Tuesday, June 22, 2010

For the stay-at-home dads

I wrote "Mr. Moms become more common" to show how our culture is ever so slowly evolving out of "Leave it to Beaver" mentality and to tell the story of a man who had something beautiful come out of his unemployment. When I titled the article I didn't think about how those I was labeling would take it. Reading the comments on the story, I can see how those dads who are primary caregivers already struggling with societal acceptance of their role would be bothered.

It is the 21st century, and it's time to lose this expectation that the mother raises the children full-time while the father is off at his 9 to 5. I hoped to show this in my article, and I hate that the title offended the very men who are secure enough to not force homemaking on their wives in order to prove their masculinity. Jimmy Baron talked about how hard it was to attend social events at which he would have to talk about his joblessness after the inevitable "So, what do you do?"-- he eventually stopped going to them. But he also talked about a beautiful moment he had with his newborn son one night, when he fed him and rocked him to sleep at 3 in the morning. He wouldn't have been the one to get up when his son was crying if he'd had to be at work in the morning. He used the extra time in his devastating unemployment to build a strong, early relationship with his son.

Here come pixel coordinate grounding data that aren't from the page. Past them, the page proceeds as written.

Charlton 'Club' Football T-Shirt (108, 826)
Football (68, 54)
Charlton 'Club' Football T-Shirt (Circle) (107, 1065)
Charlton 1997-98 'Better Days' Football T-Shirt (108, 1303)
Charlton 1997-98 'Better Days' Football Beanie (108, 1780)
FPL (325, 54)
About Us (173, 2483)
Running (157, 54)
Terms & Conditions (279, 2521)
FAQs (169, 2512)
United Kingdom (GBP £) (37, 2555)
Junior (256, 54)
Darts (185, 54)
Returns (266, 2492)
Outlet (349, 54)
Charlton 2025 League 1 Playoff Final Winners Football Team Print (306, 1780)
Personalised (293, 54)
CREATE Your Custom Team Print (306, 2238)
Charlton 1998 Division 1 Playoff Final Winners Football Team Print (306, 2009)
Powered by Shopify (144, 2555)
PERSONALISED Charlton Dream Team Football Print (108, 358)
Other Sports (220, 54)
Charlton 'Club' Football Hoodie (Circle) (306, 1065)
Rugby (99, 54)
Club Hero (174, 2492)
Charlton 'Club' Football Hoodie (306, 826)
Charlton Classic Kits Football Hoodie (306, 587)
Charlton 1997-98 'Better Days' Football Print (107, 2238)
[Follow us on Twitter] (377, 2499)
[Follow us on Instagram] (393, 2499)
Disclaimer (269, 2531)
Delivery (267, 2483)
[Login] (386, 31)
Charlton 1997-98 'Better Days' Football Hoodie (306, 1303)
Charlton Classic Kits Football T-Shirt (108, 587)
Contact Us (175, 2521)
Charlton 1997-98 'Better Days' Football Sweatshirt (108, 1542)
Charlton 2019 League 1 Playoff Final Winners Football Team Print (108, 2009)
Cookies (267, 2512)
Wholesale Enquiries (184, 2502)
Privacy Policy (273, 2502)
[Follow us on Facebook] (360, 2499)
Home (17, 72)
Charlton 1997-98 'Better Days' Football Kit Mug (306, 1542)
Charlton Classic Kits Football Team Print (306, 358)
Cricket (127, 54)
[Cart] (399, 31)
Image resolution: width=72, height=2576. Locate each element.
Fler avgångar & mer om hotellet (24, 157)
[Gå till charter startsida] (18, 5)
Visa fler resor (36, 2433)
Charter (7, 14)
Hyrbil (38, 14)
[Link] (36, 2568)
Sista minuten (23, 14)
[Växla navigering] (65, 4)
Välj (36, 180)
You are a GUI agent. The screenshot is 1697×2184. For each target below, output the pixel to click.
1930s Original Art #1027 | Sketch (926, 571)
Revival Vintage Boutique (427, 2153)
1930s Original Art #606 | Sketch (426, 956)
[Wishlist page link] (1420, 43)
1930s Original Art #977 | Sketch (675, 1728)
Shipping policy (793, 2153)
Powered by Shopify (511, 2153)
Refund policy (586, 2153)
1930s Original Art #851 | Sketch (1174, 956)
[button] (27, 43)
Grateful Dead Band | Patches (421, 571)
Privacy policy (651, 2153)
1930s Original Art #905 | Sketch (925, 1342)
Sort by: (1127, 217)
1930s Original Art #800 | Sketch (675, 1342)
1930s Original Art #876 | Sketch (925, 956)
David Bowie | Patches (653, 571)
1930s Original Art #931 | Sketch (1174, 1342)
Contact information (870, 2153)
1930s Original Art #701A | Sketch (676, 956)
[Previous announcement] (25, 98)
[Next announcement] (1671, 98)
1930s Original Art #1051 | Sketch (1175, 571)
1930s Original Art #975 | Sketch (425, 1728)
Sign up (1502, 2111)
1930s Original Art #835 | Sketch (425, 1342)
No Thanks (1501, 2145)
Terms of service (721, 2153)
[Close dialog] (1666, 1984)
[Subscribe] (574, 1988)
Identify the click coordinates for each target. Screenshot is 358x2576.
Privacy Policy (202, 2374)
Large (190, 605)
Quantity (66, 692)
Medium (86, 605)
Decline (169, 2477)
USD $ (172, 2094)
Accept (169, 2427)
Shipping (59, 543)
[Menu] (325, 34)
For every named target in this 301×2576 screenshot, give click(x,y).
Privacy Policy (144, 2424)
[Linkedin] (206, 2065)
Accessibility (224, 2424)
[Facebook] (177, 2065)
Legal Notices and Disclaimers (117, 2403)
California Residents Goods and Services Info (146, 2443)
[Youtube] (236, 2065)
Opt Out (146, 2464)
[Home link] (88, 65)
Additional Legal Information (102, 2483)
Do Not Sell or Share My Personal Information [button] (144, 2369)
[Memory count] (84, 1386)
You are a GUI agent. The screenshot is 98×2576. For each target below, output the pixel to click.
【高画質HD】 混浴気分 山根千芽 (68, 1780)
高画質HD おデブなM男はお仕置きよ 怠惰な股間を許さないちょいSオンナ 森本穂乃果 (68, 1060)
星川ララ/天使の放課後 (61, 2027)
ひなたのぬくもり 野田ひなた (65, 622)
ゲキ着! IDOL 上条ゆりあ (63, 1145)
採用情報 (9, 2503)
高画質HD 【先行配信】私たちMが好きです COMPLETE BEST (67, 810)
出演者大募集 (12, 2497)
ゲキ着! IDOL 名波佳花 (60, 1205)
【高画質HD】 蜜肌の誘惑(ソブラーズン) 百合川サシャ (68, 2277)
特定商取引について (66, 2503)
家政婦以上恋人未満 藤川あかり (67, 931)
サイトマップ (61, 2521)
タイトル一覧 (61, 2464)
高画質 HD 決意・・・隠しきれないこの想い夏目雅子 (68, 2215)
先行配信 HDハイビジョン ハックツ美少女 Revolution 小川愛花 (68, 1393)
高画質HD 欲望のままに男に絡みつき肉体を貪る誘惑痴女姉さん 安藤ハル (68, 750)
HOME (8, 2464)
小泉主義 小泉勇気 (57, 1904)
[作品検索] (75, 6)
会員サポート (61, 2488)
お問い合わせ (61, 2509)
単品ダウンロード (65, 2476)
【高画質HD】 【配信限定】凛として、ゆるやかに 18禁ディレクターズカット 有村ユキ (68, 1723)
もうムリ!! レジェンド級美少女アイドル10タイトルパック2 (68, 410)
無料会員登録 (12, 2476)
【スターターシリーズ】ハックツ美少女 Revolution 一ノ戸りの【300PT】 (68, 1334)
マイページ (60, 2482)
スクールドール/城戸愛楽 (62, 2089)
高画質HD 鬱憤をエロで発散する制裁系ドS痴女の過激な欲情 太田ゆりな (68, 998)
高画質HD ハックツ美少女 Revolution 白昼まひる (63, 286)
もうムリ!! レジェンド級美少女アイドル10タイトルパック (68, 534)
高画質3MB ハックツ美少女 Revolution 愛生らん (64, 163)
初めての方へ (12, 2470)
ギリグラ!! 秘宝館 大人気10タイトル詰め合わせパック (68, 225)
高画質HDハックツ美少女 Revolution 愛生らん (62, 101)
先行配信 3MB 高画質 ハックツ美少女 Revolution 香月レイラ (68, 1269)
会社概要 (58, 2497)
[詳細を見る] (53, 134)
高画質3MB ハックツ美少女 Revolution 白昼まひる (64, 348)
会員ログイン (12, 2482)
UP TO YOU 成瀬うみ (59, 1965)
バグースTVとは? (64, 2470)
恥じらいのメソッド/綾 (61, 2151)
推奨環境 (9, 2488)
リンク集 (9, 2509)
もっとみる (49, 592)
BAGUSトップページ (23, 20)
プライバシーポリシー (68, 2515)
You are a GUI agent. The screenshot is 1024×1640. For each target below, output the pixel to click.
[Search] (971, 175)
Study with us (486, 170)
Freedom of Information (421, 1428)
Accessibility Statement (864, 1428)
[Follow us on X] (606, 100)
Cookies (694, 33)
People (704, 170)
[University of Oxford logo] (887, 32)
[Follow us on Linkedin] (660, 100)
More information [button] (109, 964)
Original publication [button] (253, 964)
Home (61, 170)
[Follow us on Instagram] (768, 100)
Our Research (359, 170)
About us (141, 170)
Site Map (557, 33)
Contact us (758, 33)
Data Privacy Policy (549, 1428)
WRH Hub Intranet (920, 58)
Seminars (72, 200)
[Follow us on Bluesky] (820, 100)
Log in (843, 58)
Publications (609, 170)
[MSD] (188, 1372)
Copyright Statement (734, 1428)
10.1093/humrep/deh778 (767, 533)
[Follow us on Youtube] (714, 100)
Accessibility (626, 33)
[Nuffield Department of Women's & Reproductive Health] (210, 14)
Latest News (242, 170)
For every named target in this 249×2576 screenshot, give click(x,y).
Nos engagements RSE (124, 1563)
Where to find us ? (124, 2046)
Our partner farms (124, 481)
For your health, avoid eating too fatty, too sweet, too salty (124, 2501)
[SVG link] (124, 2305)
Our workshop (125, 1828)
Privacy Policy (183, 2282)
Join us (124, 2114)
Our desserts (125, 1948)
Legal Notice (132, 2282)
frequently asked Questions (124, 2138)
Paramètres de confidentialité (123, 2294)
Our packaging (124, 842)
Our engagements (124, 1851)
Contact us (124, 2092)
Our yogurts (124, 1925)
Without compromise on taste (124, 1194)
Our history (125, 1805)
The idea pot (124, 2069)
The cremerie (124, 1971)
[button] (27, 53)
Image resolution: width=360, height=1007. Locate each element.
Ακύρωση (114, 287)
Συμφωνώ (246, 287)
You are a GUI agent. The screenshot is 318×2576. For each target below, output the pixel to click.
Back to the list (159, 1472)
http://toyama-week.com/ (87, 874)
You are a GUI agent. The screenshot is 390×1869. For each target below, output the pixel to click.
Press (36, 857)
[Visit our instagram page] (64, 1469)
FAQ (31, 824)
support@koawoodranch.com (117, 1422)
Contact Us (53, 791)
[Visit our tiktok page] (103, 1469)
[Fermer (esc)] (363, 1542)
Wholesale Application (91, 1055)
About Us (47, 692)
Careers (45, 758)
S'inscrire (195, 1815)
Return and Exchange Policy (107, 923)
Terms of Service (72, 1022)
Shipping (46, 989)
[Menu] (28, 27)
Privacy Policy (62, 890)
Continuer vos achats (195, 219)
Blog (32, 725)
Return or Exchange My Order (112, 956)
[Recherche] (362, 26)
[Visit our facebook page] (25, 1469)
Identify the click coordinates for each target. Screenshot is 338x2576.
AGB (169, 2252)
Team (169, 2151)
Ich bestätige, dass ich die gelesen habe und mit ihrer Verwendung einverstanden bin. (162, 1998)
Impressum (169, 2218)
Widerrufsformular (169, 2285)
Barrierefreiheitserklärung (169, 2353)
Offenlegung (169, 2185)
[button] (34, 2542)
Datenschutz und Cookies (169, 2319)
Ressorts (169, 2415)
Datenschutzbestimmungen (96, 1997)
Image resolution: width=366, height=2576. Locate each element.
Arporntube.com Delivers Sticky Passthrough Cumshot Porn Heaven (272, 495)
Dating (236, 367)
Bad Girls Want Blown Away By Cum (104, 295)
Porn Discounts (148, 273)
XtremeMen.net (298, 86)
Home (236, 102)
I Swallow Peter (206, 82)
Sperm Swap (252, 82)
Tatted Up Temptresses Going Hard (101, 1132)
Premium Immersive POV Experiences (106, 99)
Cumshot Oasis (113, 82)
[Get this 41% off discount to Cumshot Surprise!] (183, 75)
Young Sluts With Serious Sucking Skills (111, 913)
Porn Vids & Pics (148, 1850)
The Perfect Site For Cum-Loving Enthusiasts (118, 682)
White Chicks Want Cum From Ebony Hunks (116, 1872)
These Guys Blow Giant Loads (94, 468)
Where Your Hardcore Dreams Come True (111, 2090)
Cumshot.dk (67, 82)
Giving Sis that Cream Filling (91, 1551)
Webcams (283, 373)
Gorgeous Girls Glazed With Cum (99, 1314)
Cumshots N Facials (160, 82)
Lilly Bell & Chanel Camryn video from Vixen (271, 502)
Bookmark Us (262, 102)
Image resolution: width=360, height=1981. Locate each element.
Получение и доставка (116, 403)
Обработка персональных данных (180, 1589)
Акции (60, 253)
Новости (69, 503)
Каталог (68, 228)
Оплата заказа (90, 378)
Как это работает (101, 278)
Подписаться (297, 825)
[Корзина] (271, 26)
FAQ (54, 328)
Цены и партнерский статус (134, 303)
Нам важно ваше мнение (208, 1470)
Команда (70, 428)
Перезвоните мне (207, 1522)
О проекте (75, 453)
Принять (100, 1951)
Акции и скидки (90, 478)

While homemaking and caregiving are traditionally female roles and breadwinning the male role, stay-at-home dads aren't step-in moms and working moms aren't wanna-be dads. They are playing familial roles, not reversed gender roles. Each family functions best in different ways. I can't relate to being male or a parent, but as someone who hates being boxed into gender-based generalizations, I understand how poor word choice or rash comments are offensive and a step backwards. "Mr. Mom" is a pop culture term titling a 1980's movie and a country song, but a story about men breaking a stereotype probably shouldn't reference a stereotype. To the dads who race around with baby vomit on their shirt and, as some dads have reported, have to fight a pedophile image at the playground, keep up the good work. I'm sure your self-security and forward-thinking will hugely benefit your children.